What this exercise asks
1 – Reproduce the part of the Ambrym volcano report that opens with the words containing "Report on Ambrym (Vanuatu) —" and closes with "(unless otherwise noted)".
2 – In the Ambrym volcano report, to what altitude did the ash plume reported by the Port Vila airport control tower on 25 March rise?
3 – Write what comes next in the report on the Ambrym volcano, picking up after its last sentence.

Report on Ambrym (Vanuatu) — November 2009
Bulletin of the Global Volcanism Network, vol. 34, no. 11 (November 2009)
Managing Editor: Richard Wunderman.
Ambrym (Vanuatu) Frequent thermal anomalies from lava lakes during October 2008-September 2009
Please cite this report as:
Global Volcanism Program, 2009. Report on Ambrym (Vanuatu). In: Wunderman, R (ed.), Bulletin of the Global Volcanism Network, 34:11. Smithsonian Institution. https://doi.org/10.5479/si.GVP.BGVN200911-257040.
16.25°S, 168.12°E; summit elev. 1334 m
All times are local (unless otherwise noted)
Lava lake activity in both summit craters at Ambrym has been documented by the frequent presence of thermal anomalies, detected by MODIS instruments and processed by MODVOLC, between 21 October 2008 and 24 September 2009 (figure 20). Prior to this eruptive episode, the active lava lakes caused detectible thermal anomalies in November 2006 (BGVN 32:05), January-July 2007 (BGVN 34:01), and October-December 2007 (BGVN 34:01).
Ash plumes reported on 25-26 March 2009 resulted in advisories to aviators issued by the Wellington Volcanic Ash Advisory Centre (VAAC). The airport control tower in Port Vila, Vanuatu, informed the VAAC on 25 March of an ash plume that rose to an altitude of 2.1 km and drifted about 55 km S. A pilot report the next day noted "smoke" rising to 2.4 km altitude. Although ash was not visible on satellite imagery analyzed by the VAAC on those days, thermal anomalies were seen in MODIS data on 25 March.

Pointing records for text and elements
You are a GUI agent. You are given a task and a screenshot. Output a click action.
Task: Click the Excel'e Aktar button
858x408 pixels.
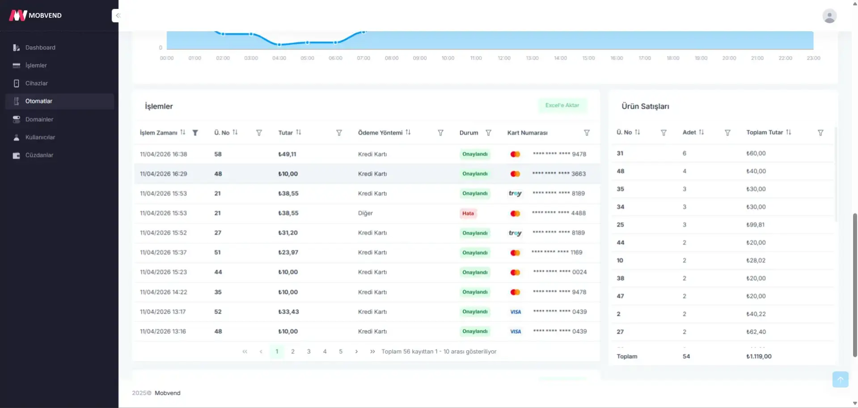tap(562, 105)
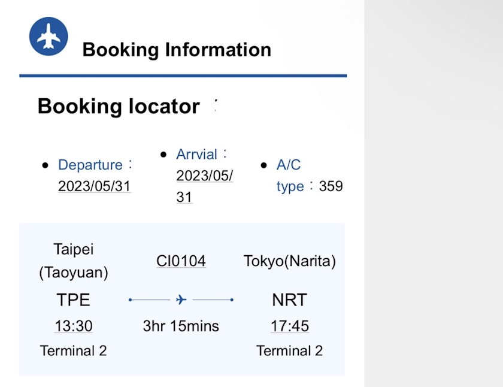Click the Arrvial label
This screenshot has width=503, height=387.
(x=196, y=155)
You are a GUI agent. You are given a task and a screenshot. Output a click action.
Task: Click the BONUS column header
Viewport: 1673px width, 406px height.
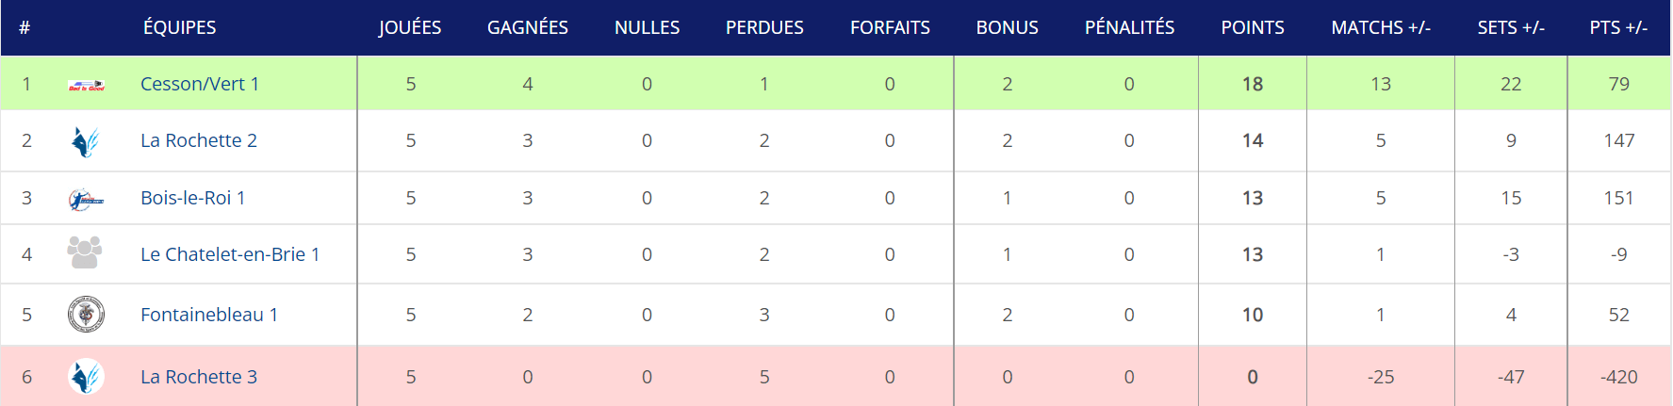pyautogui.click(x=1007, y=27)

Answers to the tasks
1 –
Report on Ambrym (Vanuatu) — November 2009
Bulletin of the Global Volcanism Network, vol. 34, no. 11 (November 2009)
Managing Editor: Richard Wunderman.
Ambrym (Vanuatu) Frequent thermal anomalies from lava lakes during October 2008-September 2009
Please cite this report as:
Global Volcanism Program, 2009. Report on Ambrym (Vanuatu). In: Wunderman, R (ed.), Bulletin of the Global Volcanism Network, 34:11. Smithsonian Institution. https://doi.org/10.5479/si.GVP.BGVN200911-257040.
16.25°S, 168.12°E; summit elev. 1334 m
All times are local (unless otherwise noted)

2 – 2.1 km

3 –
Additional plumes described by the NASA Earth Observatory were seen in visible MODIS imagery on 6 October and 3 December 2009. On both days the light-colored plume initially drifted 65 km WNW towards Malekula island. On 6 October the plume became a broad diffuse plume that spread hundreds of kilometers NW across the Coral Sea.
Geologic Background. Ambrym, a large basaltic volcano with a 12-km-wide caldera, is one of the most active volcanoes of the New Hebrides arc. A thick, almost exclusively pyroclastic sequence, initially dacitic, then basaltic, overlies lava flows of a pre-caldera shield volcano. The caldera was formed during a major plinian eruption with dacitic pyroclastic flows about 1900 years ago. Post-caldera eruptions, primarily from Marum and Benbow cones, have partially filled the caldera floor and produced lava flows that ponded on the caldera floor or overflowed through gaps in the caldera rim. Post-caldera eruptions have also formed a series of scoria cones and maars along a fissure system oriented ENE-WSW. Eruptions have apparently occurred almost yearly during historical time from cones within the caldera or from flank vents. However, from 1850 to 1950, reporting was mostly limited to extra-caldera eruptions that would have affected local populations.
Information Contacts: Hawai'i Institute of Geophysics and Planetology (HIGP) Thermal Alerts System, School of Ocean and Earth Science and Technology (SOEST), Univ. of Hawai'i, 2525 Correa Road, Honolulu, HI 96822, USA (URL: http://modis.higp.hawaii.edu/); Wellington Volcanic Ash Advisory Centre (VAAC), Meteorological Service of New Zealand Ltd (MetService), PO Box 722, Wellington, New Zealand (URL: http://www.metservice.com/vaac/, http://vaac.metservice.com/); NASA Earth Observatory (URL: http://earthobservatory.nasa.gov/).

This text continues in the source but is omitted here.